# How many raw and jpeg files can fit on a 20 gb storage site?



## annamaria

Hi everyone I tried googling but could not find the answer to my question which is: How many large raw and jpeg files can fit on a 20 gb storage site?  I am thinking of Nikon Image Space as well as other sites.


----------



## Derrel

This sounds suspiciously like one of the math test questions that I got a C- on in the sixth grade...


----------



## KmH

It will depend on the size of each image file.

Image file size varies by the MP (mega pixels) of the camera used, the content of the image, the file type and compression (if any) ratio of the image saved.

JPEG, Large, Fine images are generally compressed at a 4:1 ratio from the Raw file of the image.
If a Raw file is 20 Mb, a Large, Fine JPEG will be about 1/4 that or 5 Mb.

Mb (file size) and MP (image resolution) are not the same thing.


----------



## Trever1t

No duh! How big are your files? Pretty basic math.


----------



## SCraig

'Bout 25% more than you can get on a 16gb memory card.


----------



## tecboy

Keep shooting raw and jpeg files, and you will find out.


----------



## Rosy

tecboy said:


> Keep shooting raw and jpeg files, and you will find out.

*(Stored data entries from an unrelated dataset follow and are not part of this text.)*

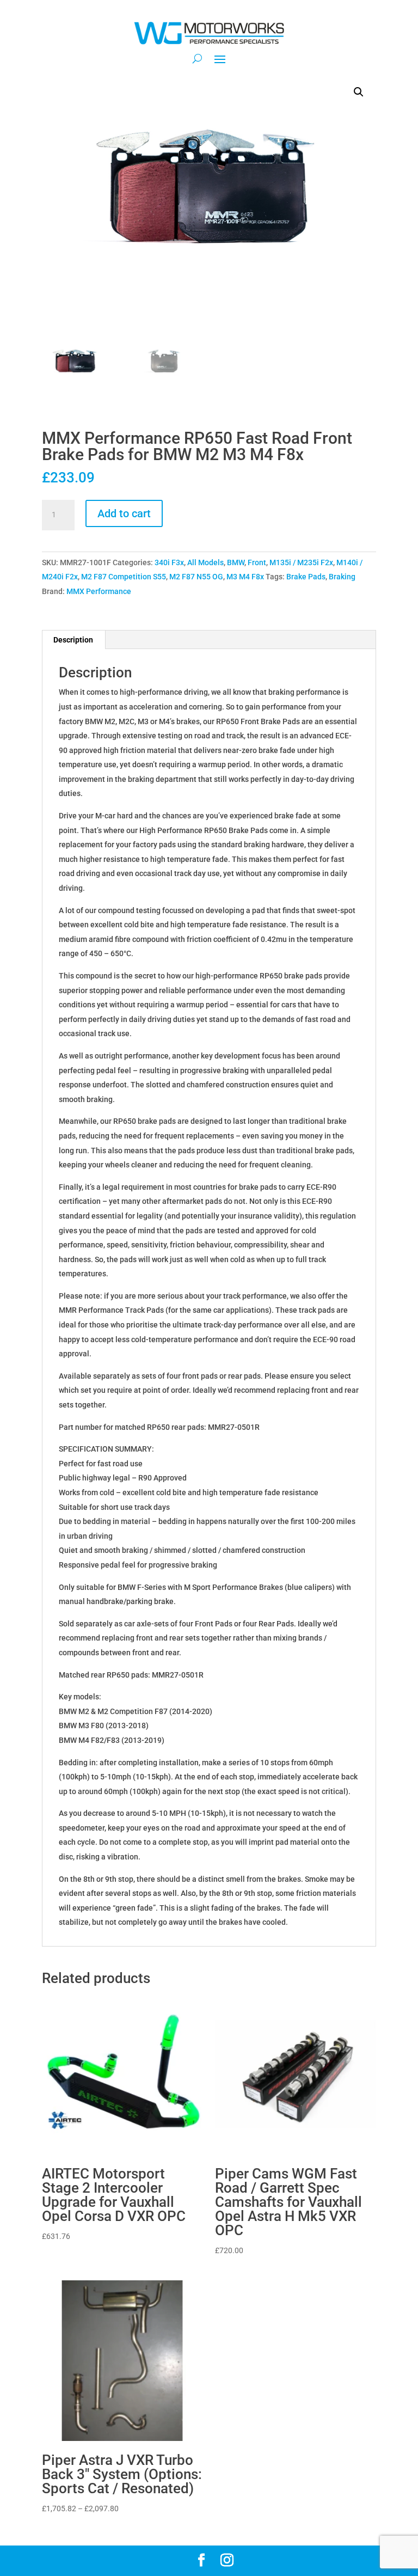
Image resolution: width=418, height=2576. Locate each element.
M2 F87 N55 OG (196, 576)
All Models (205, 562)
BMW (235, 562)
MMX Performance (98, 591)
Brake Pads (305, 576)
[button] (358, 92)
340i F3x (169, 562)
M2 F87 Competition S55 (123, 576)
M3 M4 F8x (245, 576)
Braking (342, 576)
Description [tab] (73, 639)
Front (257, 562)
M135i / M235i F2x (301, 562)
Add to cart (124, 513)
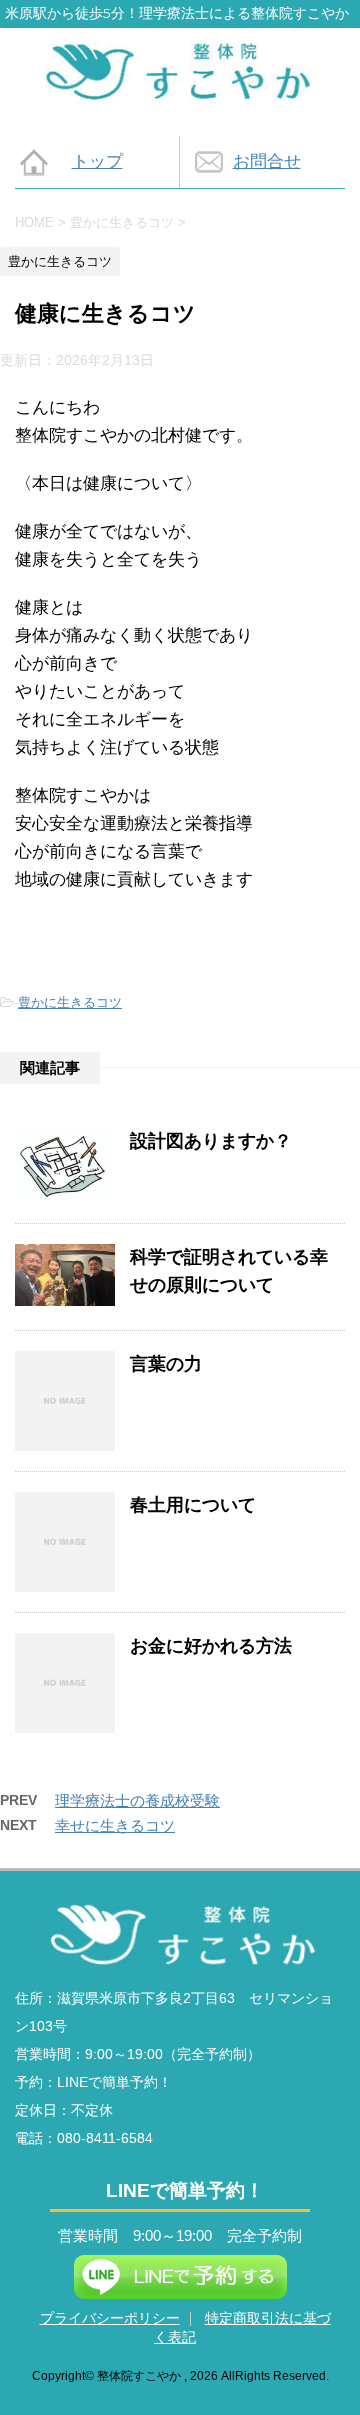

KMH's response was adequate..yours was unnecessary


----------



## SCraig

Rosy said:


> tecboy said:
> 
> 
> 
> Keep shooting raw and jpeg files, and you will find out.
> 
> 
> 
> 
> KMH's response was adequate..yours was unnecessary
Click to expand...


If the OP happens to have a 16gb memory card lying around then his post takes on a new meaning, huh?


----------



## Rosy

SCraig said:


> If the OP happens to have a 16gb memory card lying around then his post takes on a new meaning, huh?



True


----------



## runnah

spanishgirleyes said:


> Hi everyone I tried googling but could not find the answer to my question which is: How many large raw and jpeg files can fit on a 20 gb storage site?  I am thinking of Nikon Image Space as well as other sites.




1,000 gb in a tb
1,000 mb in a gb
1,000 in in a mb

So 20 gb is 20,000 mb. So figure 40,000 5mb Jpegs.


----------



## Trainwizard

RAW files on my Nikon D5100 are about 25MB each. That means about 800 of my RAW files will fill 20GB of storage.
 3846 "fine" compressed JPEGs from my camera, at 5MB apiece, will fill 20GB. 
17,000 "basic" compressed JPEGs=20GB.

The largest RAW files from the 36 megapixel Nikon D800 are about 70+MB PER FILE! You can only put about 250-300 RAW files from the Nikon D800 in 20GB of storage.


----------



## Derrel

One of the trickiest things about JPEG images is that the subject matter has a HUGE impact on how much storage space is needed to convey the data in a high-fidelity manner. An in-camera shot of a blooming cherry tree from my camera took 13.8 megabytes in Large-size, JPEG-fine compression; the same camera settings, but taking a picture of the lunch menu at the cafe on the blackboard, written in colored chalks, was 5.7 megabytes.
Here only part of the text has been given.